The antioxidant effect is the most reported bioactivity of AR. Both fruiting bodies and mycelia of AR exhibit strong antioxidant activity. Ethanolic, ethyl acetate, and aqueous extracts of AR all exhibit DPPH‐ and ABTS‐scavenging activity. ⁵ , ⁸ , ¹⁴ , ¹⁵ , ²⁶ , ⁴³ , ⁴⁴ Among these extracts, the antioxidant capacity of the ethyl acetate extract from AR fruiting bodies is strongest. ⁴⁴ A possible reason for this is that the ethyl acetate extract contains the highest concentration of phenolic compounds, which are known to have good antioxidant capacity. The aqueous extract of AR, which is rich in polysaccharides, also showed significant radical‐scavenging activities against DPPH, ABTS, and hydroxyl radicals. ²⁶

4.2. Anti‐inflammatory effect

It has been reported that the hexane extract of AR mycelia and aqueous, ethyl acetate, and ethanolic extracts of AR fruiting bodies decreases nitric oxide production in LPS‐stimulated RAW264.7 and BC‐2 microglial cells. ⁵ , ⁶ , ⁷ , ¹⁵ Moreover, AR downregulates gene expression of pro‐inflammatory cytokines such as tissue necrosis factor‐α, while upregulating gene expression of anti‐inflammatory cytokines such as IL‐10, in LPS‐stimulated RAW264.7 cells. ¹⁵ Interestingly, AR may increase concentrations of pro‐inflammatory cytokines TNF‐α and IL‐6 in RAW264.7 cells without pretreatment with lipopolysaccharide. ⁴⁵ This result suggests an immunomodulatory effect of AR, stimulating immune cells under basal conditions but suppressing the immune cell response under inflammatory conditions.

- _Data supplied_
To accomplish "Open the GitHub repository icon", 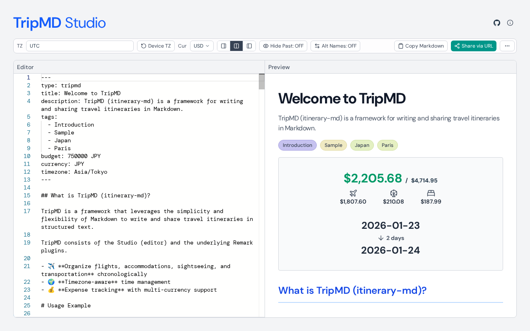I will (x=497, y=23).
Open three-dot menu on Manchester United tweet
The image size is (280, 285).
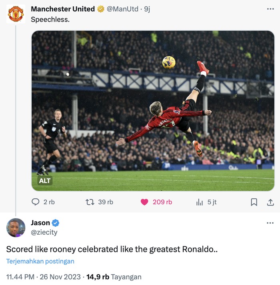click(x=270, y=9)
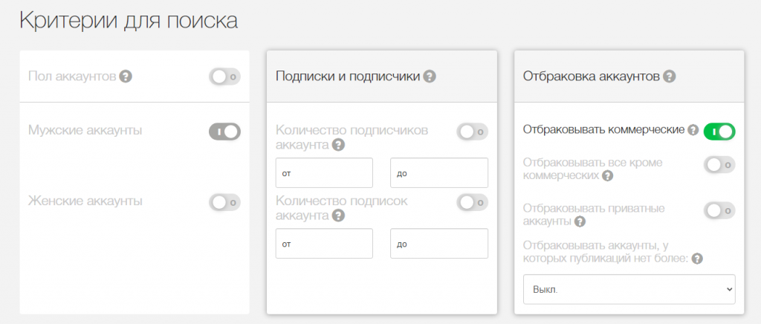Turn off Мужские аккаунты switch
Viewport: 761px width, 324px height.
pyautogui.click(x=224, y=132)
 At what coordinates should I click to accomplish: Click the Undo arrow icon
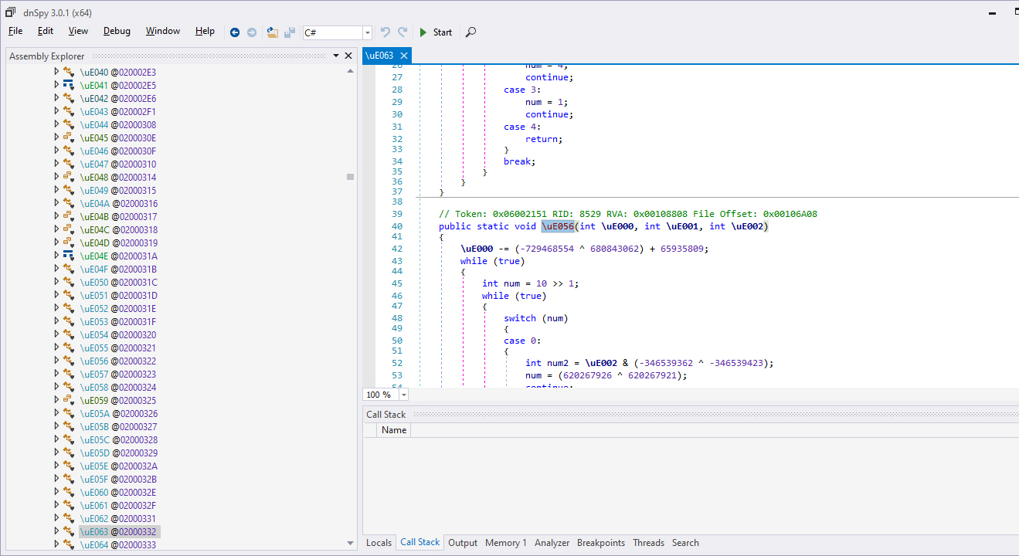tap(386, 32)
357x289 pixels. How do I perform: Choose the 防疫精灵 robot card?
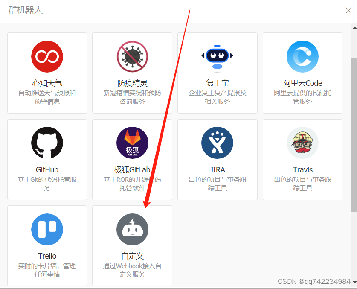[132, 73]
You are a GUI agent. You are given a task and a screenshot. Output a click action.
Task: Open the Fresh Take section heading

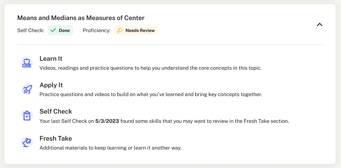[x=56, y=138]
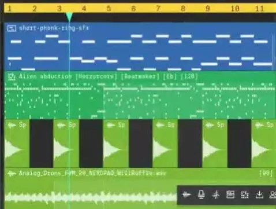This screenshot has width=276, height=209.
Task: Click the microphone record icon in bottom toolbar
Action: coord(201,195)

- _What to work on_
**a)** In the AR passage above, which AR extract shows the strongest antioxidant capacity?
**b)** Copy word for word the stretch of the AR passage above from "It has been" through "under inflammatory conditions.".

- _Expected responses_
**a)** The ethyl acetate extract from AR fruiting bodies.

**b)**
It has been reported that the hexane extract of AR mycelia and aqueous, ethyl acetate, and ethanolic extracts of AR fruiting bodies decreases nitric oxide production in LPS‐stimulated RAW264.7 and BC‐2 microglial cells. ⁵ , ⁶ , ⁷ , ¹⁵ Moreover, AR downregulates gene expression of pro‐inflammatory cytokines such as tissue necrosis factor‐α, while upregulating gene expression of anti‐inflammatory cytokines such as IL‐10, in LPS‐stimulated RAW264.7 cells. ¹⁵ Interestingly, AR may increase concentrations of pro‐inflammatory cytokines TNF‐α and IL‐6 in RAW264.7 cells without pretreatment with lipopolysaccharide. ⁴⁵ This result suggests an immunomodulatory effect of AR, stimulating immune cells under basal conditions but suppressing the immune cell response under inflammatory conditions.